2.1.2 多樣性分析 依據每個生態小區稀有放線菌組成、菌數（CFU計，數據未列出），計算不同小區的物種均勻度（Evenness）、豐富度（Shannon）和多樣性（Simpson）指數。結果（表3）顯示豐富度指數以塔里木北部壤質荒漠生態小區最大，為2.382 1，該小區物種所涵蓋屬的數目最多（屬數相同情況下，各屬的個體數目分配均勻性最高小區多樣性指數最高）；物種均勻度指數以塔克拉瑪干沙漠塔里木河東部生態小區最大，為0.871 8，說明該小區各個菌種的個體數目分配均勻性最高；Simpson指數是綜合均勻度和豐富度的一項多樣性指數，以塔里木北部壤質荒漠生態小區最大，為0.779 9，該小區的稀有放線菌屬數多且各屬的種數較為均勻，多樣性最好。

2.2 抗生素合成相關基因及菌株的拮抗效果檢測

利用5對引物通過PCR擴增菌株抗生素合成相關基因，測得序列通過Blast比對進行驗證。

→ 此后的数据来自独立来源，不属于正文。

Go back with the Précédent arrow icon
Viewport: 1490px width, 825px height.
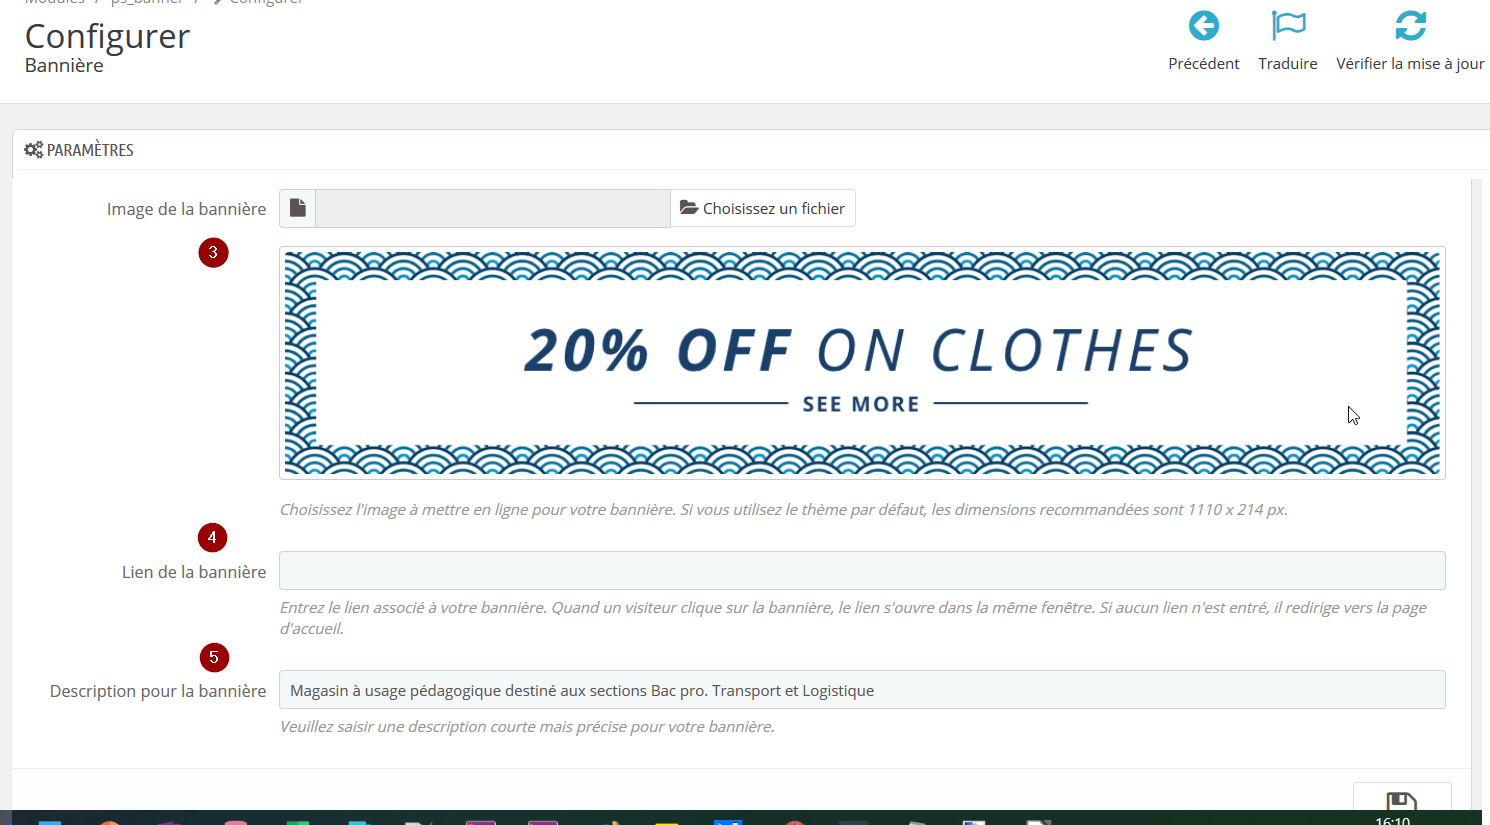coord(1203,25)
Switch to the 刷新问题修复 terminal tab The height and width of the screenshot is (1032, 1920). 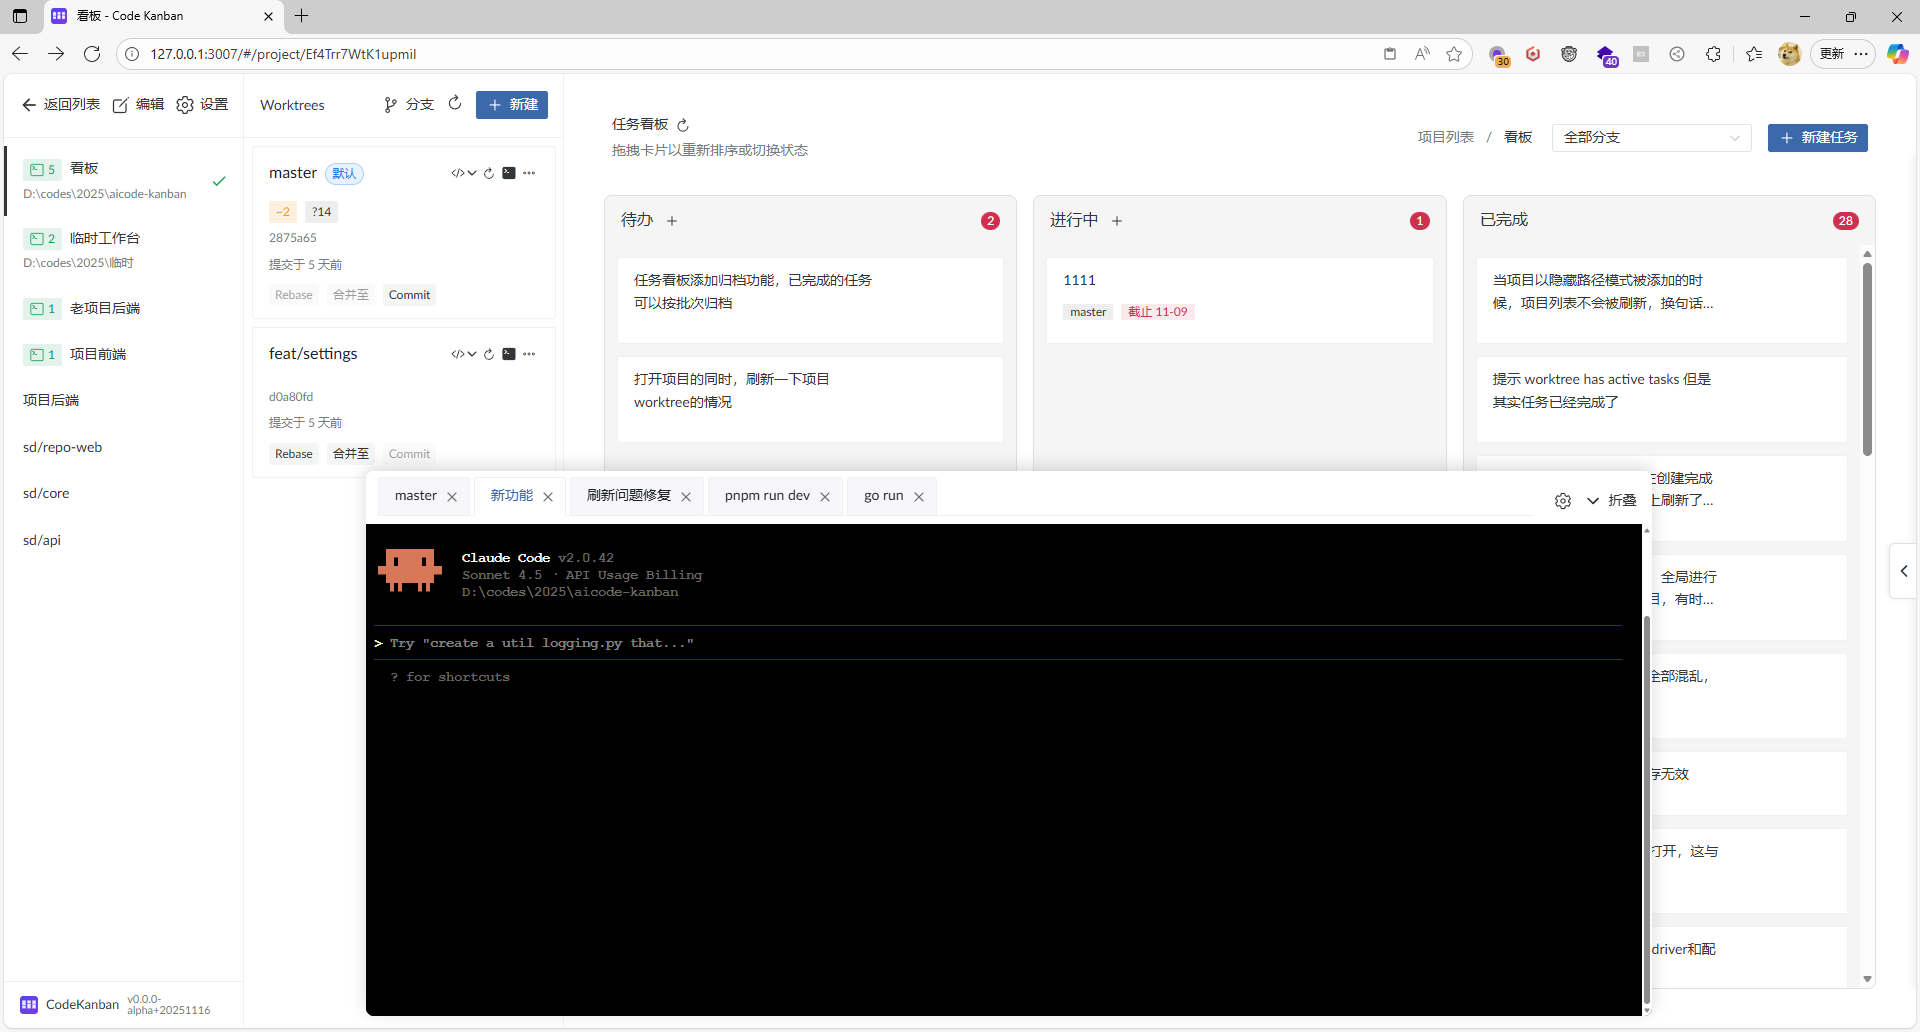(x=628, y=496)
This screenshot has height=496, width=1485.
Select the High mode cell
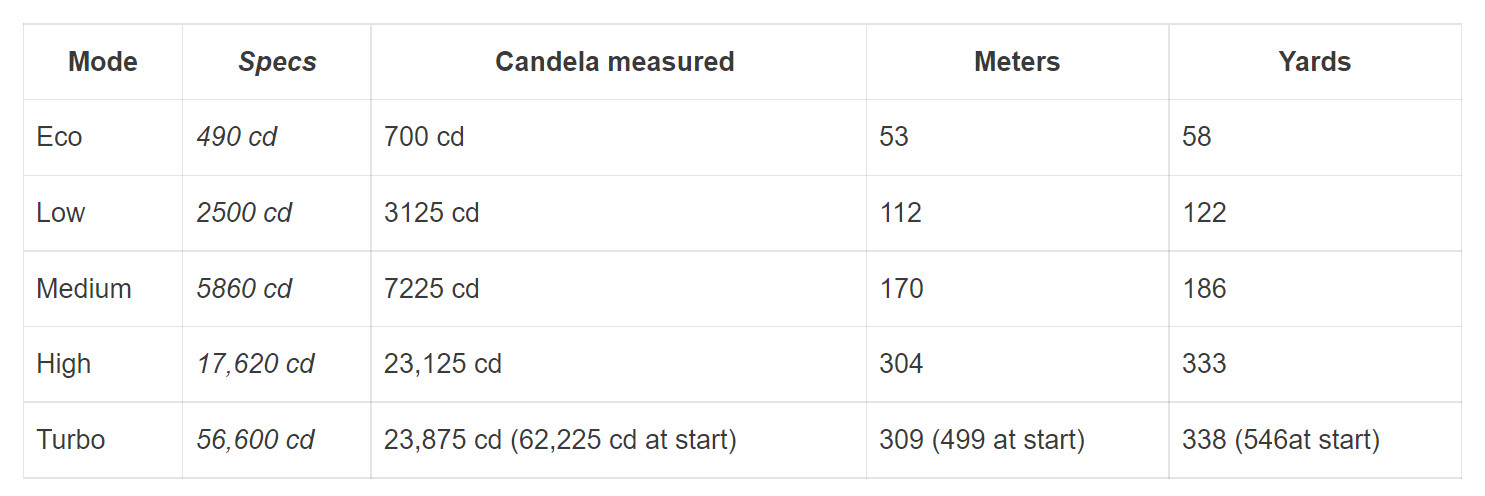click(x=63, y=364)
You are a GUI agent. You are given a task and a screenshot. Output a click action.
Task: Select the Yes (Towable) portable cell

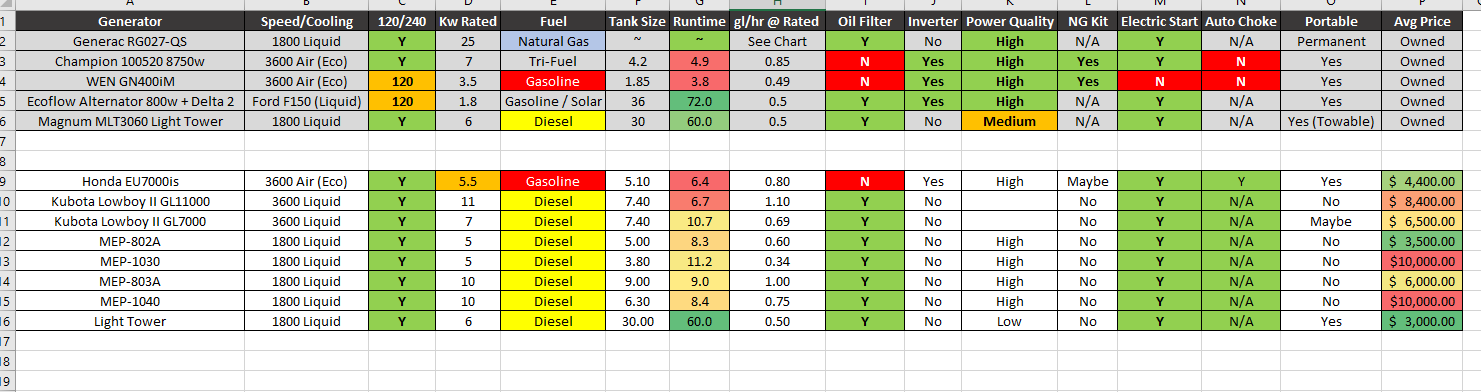point(1331,121)
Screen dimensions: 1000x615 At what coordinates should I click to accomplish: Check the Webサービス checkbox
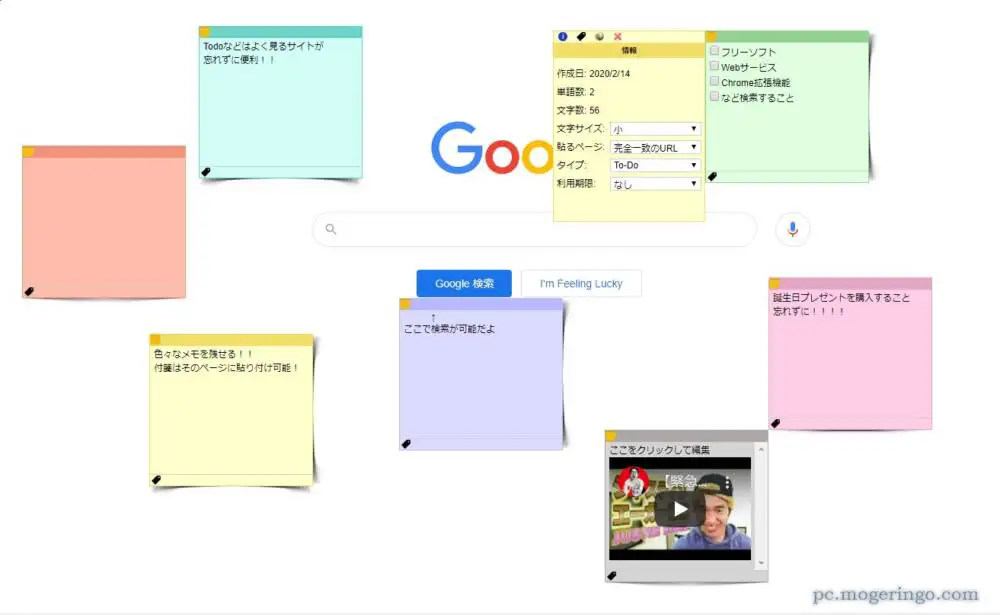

驗證序列與相關功能基因相符為“陽性（+）”，不符為“陰性（-）”。對分離菌對病原菌的對峙培養平板進行檢測，抑菌圈直徑＜0.2 cm為無拮抗性（陰性“-”），0.2 cm≤抑菌圈直徑≤0.4 cm為弱拮抗性（陽性“+”），抑菌圈直徑＞0.4 cm為強拮抗性（++）、對分離菌的5種功能基因的分布及拮抗檢測結果見表4。

表2 不同生態小區土樣放線菌組成

18株稀有放線菌中，有14株菌含有1種以上的功能基因，其中的9株菌含有I型PKS基因，4株菌含有II型PKS基因，3株菌含有NRPS基因，4株菌含有APH基因，沒有檢測到HMG-COA基因。有一株鏈孢囊菌含有4種功能基因，有合成多種抗生素的潛力。I型PKS在稀有放線菌中的分布較為普遍，在這18株菌能占到有50%的比例，有產生大環內酯類和聚醚類等抗生素的潛力。HMG-COA基因在這18株菌中沒有檢測到，可能不具有產生異戊二烯化合物的潛力，通過檢測，可以為有針對性的篩選產次級代謝產物稀有放線菌提供指導。

表3 不同生態小區物種的多樣性

觀察放線菌的拮抗效果［22］。菌株47017、47029、47035和47037對金黃色葡萄球菌有強的拮抗活性，菌株47004和47011對金黃色葡萄球菌有弱拮抗活性。18株菌對大腸桿菌沒有拮抗活性。菌株47017對棉花黃萎病原菌有拮抗活性，菌株47029對棉花枯萎病原菌和棉花黃萎病原菌都有拮抗活性，其它菌株沒有拮抗3種植物病原真菌的活性。以含APH基因的47029菌株拮抗種類最多，表現出了廣譜抗菌活性。有4株含有PKSⅠ型基因的菌對金黃色葡萄球菌表現出拮抗性，菌株所含基因種類與其對病原菌拮抗性效果見表4。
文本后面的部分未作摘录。